Abstract

Thin, flat-lying basalt flows of the Mio-Pliocene Chilcotin Group, erupted from central vents, coalesce to form a 50,000 km2 lava plateau in south-central British Columbia. Olivine-bearing transitional basalt is the predominant rock type; alkali basalt and quartz tholeiite are also present. Sr and Pb isotopic ratios indicate a mantle source for the magmas. Based on Mg values of 45–65, and Ni contents of <250 ppm, Chilcotin basalts are differentiated magmas. The genesis of Chilcotin basalt magma can be modelled in two steps, (1) partial melting of spinel lherzolite to produce picritic basalt, and (2) fractionation of olivine from picritic magma to produce transitional basalt. Residual peridotite left over from the partial melting event is similar in mode and composition to ultramafic nodules found in many alkali basalt flows from western North America. Magma was not trapped in the crust long enough to react with it or to produce silicic differentiates.
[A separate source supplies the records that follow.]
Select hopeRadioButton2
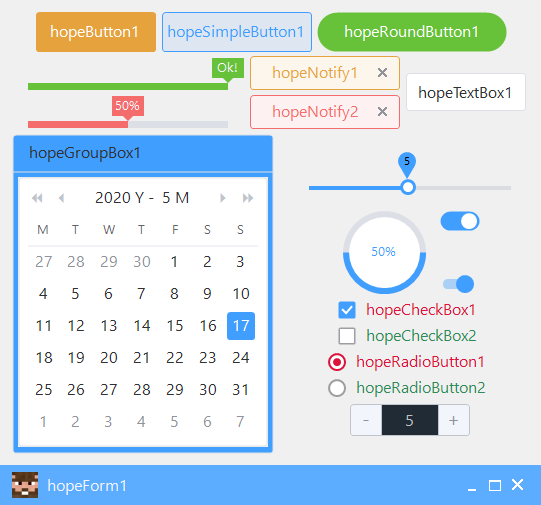541x505 pixels. (337, 388)
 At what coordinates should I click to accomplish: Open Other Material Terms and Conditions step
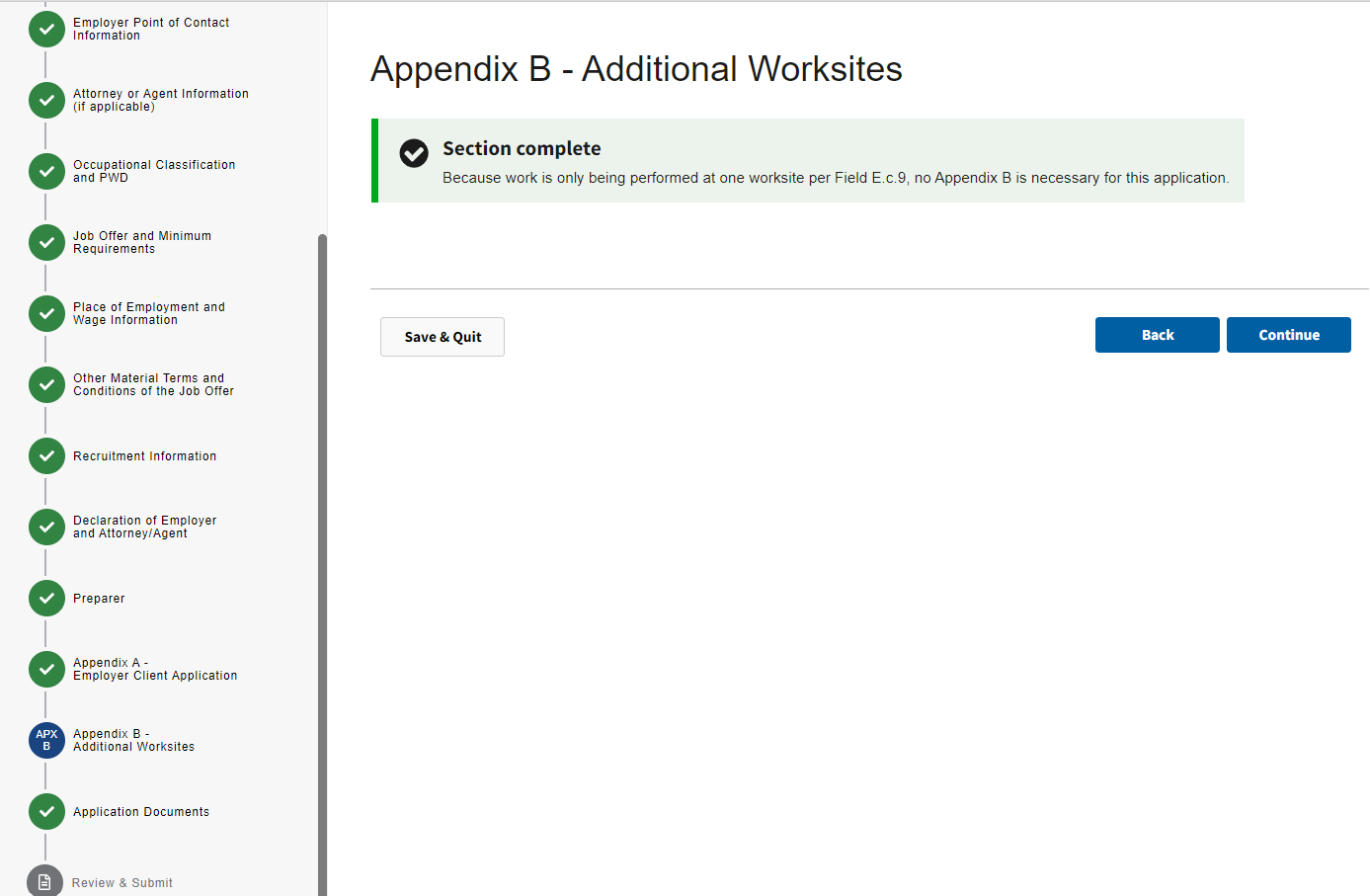[153, 385]
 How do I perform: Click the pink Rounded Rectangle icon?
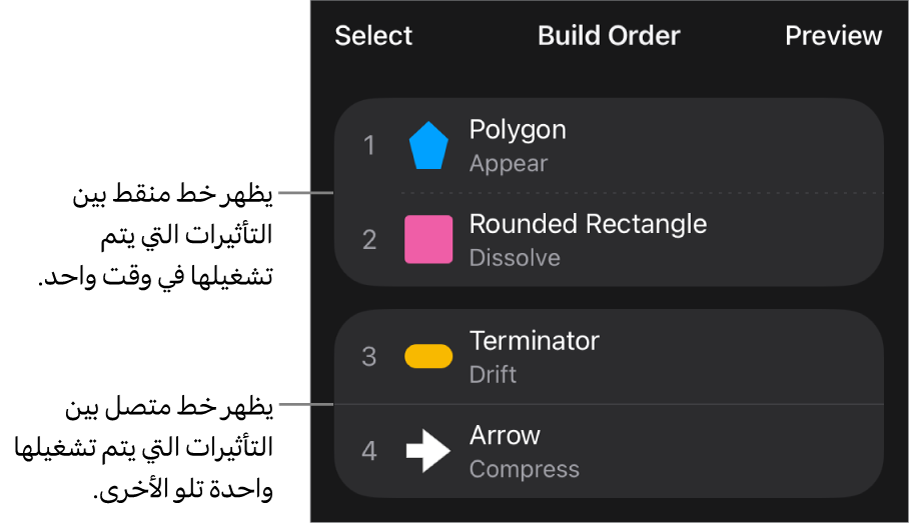[x=428, y=240]

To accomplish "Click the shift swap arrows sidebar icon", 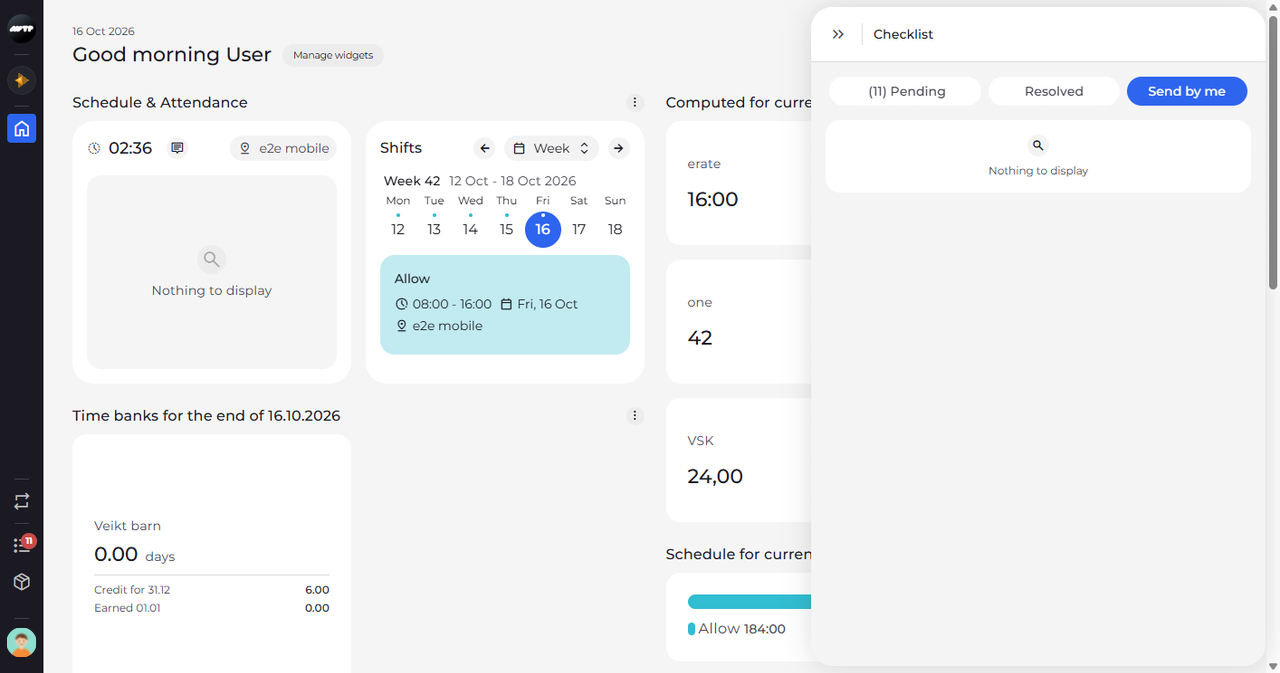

Individual flows of Chilcotin basalt from different vents are isotopically distinct and cannot be related to each other by any reasonable crystal fractionation model, suggesting that the mantle source for Chilcotin basalt is heterogenous on the scale of the basalt plateau, and that many batches of slightly different primary magma were parental to the basalts that make up the volcanic field.